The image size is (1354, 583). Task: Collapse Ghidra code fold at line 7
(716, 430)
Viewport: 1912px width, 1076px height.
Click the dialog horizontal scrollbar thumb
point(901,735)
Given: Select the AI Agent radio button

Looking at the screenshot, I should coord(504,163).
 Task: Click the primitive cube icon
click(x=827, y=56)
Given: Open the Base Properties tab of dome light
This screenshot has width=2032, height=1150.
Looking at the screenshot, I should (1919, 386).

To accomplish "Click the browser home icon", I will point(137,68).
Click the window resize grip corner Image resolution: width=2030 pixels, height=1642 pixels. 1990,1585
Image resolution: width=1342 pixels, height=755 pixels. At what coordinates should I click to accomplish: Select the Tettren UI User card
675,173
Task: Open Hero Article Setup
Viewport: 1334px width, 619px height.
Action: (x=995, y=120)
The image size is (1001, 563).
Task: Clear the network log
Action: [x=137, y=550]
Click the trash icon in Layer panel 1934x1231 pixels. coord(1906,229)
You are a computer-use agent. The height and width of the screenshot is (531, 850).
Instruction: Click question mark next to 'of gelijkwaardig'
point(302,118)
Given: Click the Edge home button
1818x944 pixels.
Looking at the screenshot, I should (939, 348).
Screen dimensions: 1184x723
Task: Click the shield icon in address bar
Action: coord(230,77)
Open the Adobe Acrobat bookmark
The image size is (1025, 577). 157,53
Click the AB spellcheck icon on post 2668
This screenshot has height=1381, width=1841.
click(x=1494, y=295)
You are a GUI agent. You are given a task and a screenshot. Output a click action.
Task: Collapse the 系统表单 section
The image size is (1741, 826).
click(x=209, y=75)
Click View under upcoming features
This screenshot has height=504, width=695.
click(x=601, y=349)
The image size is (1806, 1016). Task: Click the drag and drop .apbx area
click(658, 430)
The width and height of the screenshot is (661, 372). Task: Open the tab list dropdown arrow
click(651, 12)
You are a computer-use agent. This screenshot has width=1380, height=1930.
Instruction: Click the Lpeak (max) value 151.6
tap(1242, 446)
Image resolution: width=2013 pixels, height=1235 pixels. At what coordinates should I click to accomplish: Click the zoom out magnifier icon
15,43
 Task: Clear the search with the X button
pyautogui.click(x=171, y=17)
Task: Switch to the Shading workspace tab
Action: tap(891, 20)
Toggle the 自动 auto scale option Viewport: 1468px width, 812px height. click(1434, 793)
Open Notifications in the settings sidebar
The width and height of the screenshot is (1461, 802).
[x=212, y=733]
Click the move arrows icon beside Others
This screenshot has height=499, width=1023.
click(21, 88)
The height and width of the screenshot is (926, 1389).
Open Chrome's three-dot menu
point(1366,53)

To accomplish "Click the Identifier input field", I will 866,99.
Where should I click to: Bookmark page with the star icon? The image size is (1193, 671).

= = = = =

- **TASK DIRECTIONS**: Word for word, quote the lines from the line containing "You are a GUI" through the end of the material, both included, and nothing else.

- **EXPECTED ANSWER**:
You are a GUI agent. You are given a task and a screenshot. Output a click action.
Task: Collapse the 系统表单 section
The image size is (1741, 826).
click(x=209, y=75)
Click View under upcoming features
This screenshot has height=504, width=695.
click(x=601, y=349)
The image size is (1806, 1016). Task: Click the drag and drop .apbx area
click(658, 430)
The width and height of the screenshot is (661, 372). Task: Open the tab list dropdown arrow
click(651, 12)
You are a computer-use agent. This screenshot has width=1380, height=1930.
Instruction: Click the Lpeak (max) value 151.6
tap(1242, 446)
Image resolution: width=2013 pixels, height=1235 pixels. At what coordinates should I click to accomplish: Click the zoom out magnifier icon
15,43
 Task: Clear the search with the X button
pyautogui.click(x=171, y=17)
Task: Switch to the Shading workspace tab
Action: tap(891, 20)
Toggle the 自动 auto scale option Viewport: 1468px width, 812px height. click(1434, 793)
Open Notifications in the settings sidebar
The width and height of the screenshot is (1461, 802).
[x=212, y=733]
Click the move arrows icon beside Others
This screenshot has height=499, width=1023.
click(21, 88)
The height and width of the screenshot is (926, 1389).
Open Chrome's three-dot menu
point(1366,53)

To accomplish "Click the Identifier input field", I will 866,99.
Where should I click to: Bookmark page with the star icon? The image size is (1193, 671).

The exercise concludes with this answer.